16. All specifications, drawings, data or information provided by IHS pursuant to the implementation of this Order, shall remain the property of IHS and are confidential. The Supplier/Sub-contractor shall not, without the prior written consent of IHS, use any such material save for the implementation of this Order and shall not disclose or permit the disclosure of any information/data thereof to third parties except in so far as may be necessary for the implementation of this Order. The Supplier/Subcontractor shall also ensure the confidentiality of confidential information given applies to the necessary third parties they deal with.

17. The Order and any facts relating to the nature and/or quality of the goods/services covered thereby shall be confidential as between the Supplier/Subcontractor and IHS. If so required by Law or legally valid or for regulatory process, Supplier may disclose Confidential Information, subject to notice by Supplier/Sub-contractor to IHS to maintain the confidential of such Confidential Information.

18. The Supplier/Sub-contractor shall at the request of IHS return such specifications, drawings, date or information provided by IHS after completion of the Order.

19. No variation, addition to, deleting from or cancellation of this Order and no waiver of any right under this Order shall be effective unless reduced to writing.

20. Supplier/Sub-contractor hereby assigns, and shall require its employees to assign the copyright in all documents developed by the Supplier/Sub-contractor in connection with this Order, which document shall be the sole property of IHS.

21. The Supplier/Sub-contractor recognizes the right, title and interest of I H S in and to all service marks, trademarks, and trade names used by I H S and agree to indemnify IHS against claim made against IHS on the unauthorized use or infringement of intellectual property rights.

22. Each terms and conditions contained in this Order shall be several and distinct from every other such terms and conditions and if at any time, any one or more of such terms is, or becomes invalid, illegal or unenforceable, the validity, legality and enforceability of the remaining terms and conditions shall not in any way be affected thereby.

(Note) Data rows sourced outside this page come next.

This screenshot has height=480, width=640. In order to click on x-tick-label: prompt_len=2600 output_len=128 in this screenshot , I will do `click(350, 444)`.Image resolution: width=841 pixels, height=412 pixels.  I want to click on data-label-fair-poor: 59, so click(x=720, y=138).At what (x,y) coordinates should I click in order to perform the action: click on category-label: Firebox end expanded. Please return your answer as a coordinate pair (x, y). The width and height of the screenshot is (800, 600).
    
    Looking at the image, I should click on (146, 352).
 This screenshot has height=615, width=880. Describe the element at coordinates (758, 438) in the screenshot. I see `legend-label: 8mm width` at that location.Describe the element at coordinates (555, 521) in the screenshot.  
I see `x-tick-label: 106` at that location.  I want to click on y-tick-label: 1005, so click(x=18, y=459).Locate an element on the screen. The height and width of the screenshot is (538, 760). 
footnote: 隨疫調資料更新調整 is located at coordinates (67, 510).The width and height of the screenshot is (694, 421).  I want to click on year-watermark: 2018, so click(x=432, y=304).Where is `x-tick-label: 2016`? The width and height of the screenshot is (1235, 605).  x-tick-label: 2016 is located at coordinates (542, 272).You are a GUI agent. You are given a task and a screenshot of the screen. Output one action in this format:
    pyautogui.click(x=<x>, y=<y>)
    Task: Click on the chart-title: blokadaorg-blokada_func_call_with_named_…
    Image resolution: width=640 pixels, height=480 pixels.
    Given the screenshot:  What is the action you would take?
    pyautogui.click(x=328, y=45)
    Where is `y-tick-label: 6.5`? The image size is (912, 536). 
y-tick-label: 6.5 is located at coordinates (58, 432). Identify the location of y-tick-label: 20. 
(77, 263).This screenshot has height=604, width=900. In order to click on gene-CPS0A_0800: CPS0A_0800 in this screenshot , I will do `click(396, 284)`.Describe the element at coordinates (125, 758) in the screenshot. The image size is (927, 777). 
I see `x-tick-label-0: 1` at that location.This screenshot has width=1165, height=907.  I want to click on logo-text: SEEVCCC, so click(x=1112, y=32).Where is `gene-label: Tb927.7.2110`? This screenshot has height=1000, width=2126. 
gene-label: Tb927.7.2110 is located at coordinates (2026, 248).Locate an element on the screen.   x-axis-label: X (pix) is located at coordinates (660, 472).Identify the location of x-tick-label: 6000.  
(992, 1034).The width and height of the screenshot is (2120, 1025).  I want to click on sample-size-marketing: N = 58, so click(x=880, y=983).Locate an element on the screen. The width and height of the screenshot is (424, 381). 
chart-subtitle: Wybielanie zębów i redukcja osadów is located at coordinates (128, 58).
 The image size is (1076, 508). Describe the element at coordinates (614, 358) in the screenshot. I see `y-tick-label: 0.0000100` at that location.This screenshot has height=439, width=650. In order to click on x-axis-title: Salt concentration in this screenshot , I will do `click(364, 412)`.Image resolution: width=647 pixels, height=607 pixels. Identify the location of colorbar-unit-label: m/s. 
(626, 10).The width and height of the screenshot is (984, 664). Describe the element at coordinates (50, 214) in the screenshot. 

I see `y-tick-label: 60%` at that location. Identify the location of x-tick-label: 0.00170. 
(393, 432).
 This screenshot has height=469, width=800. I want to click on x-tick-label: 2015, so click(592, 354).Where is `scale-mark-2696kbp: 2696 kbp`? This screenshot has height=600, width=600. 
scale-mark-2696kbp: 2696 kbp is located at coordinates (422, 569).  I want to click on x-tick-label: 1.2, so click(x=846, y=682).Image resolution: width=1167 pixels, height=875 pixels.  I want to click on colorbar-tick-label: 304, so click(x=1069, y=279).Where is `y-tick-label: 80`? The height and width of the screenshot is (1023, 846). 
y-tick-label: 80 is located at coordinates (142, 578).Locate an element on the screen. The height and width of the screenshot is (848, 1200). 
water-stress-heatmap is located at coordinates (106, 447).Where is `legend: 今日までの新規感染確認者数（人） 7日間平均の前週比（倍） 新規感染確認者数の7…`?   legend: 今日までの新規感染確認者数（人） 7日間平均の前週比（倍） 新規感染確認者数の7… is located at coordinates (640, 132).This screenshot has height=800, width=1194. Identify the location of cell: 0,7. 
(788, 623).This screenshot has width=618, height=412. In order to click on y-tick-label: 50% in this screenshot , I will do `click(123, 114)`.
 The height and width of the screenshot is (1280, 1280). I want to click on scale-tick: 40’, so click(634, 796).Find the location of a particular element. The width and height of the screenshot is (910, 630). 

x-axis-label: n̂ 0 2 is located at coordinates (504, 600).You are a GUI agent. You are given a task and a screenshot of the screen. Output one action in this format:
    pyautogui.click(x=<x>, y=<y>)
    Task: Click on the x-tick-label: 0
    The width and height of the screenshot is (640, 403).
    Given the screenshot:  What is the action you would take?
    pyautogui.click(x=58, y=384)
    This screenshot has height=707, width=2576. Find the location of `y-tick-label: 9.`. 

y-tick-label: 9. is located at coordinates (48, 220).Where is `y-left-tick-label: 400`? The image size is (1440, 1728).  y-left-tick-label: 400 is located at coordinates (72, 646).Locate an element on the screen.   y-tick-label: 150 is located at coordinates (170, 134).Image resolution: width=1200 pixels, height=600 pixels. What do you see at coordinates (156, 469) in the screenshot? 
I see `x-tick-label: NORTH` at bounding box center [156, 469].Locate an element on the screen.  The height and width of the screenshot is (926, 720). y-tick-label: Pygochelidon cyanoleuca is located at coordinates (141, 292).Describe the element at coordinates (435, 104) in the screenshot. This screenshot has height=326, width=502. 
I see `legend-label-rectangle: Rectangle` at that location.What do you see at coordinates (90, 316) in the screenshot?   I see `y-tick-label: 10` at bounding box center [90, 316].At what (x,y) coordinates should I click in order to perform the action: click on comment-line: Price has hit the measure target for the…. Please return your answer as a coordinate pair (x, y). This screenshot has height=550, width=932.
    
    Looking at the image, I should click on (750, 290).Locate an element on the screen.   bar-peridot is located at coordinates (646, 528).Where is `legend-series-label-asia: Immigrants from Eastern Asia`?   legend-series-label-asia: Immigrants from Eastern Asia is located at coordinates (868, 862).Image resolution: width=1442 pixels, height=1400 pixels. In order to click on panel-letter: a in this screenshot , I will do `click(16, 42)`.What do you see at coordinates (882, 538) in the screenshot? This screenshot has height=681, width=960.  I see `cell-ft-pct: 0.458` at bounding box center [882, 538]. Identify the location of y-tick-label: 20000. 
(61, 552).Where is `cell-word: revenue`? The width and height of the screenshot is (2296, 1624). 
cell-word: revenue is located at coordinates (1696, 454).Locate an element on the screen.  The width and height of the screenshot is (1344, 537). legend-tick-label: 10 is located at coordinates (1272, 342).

23. The Supplier/Sub-contractor shall ensure that no lien of any kind is fixed upon or against the property of IHS.

24. IHS reserves the right to set off any loss, damage, liability or claim, which it may have against the Supplier/Sub-contractor in terms of this Order against it owes thereof.

25. IHS reserves the right to cancel this Order without incurring any liability whatsoever to the Supplier/Sub-contractor where goods/services is delayed beyond the stipulated period stated in this Order.

26. The terms of this Order shall be governed, interpreted and implemented in accordance with the laws of the Federal Republic of Nigeria.

27. Dispute arising between Parties in connection with this Order which cannot be resolved amicably by the parties shall be referred to arbitration. The place of arbitration shall be Lagos, Nigeria and the arbitral proceeding shall be conducted by a single arbitrator appointed pursuant to the provisions of the Arbitration and Conciliation Act, CAP. A18, Laws of the Federation of Nigeria, 2004 or any amendments or re-enactments thereof. It is the intention of the Parties that the arbitration shall be held and completed within 21 (twenty one) days of it being instituted.

28. The dispatch of goods or rendering of services against this Order shall be deemed to signify acceptance of the terms and conditions of this Order and price enumerated overleaf.

29. Except where otherwise agreed in writing, neither parties shall be liable to the other for special, collateral, exemplary, indirect, incidental or consequential damages (including without limitation to loss of goodwill, loss pf profits or revenues, loss of savings, loss of use, iterruptions of business, whether such damages occur prior or subsequent to, or are alleged as a result of, derelict or breach of any of the provisions of this agreement.)

30. Subject to the other provisions of any agreement, this Order shall be valid for a period of 90 days from the date of issuance.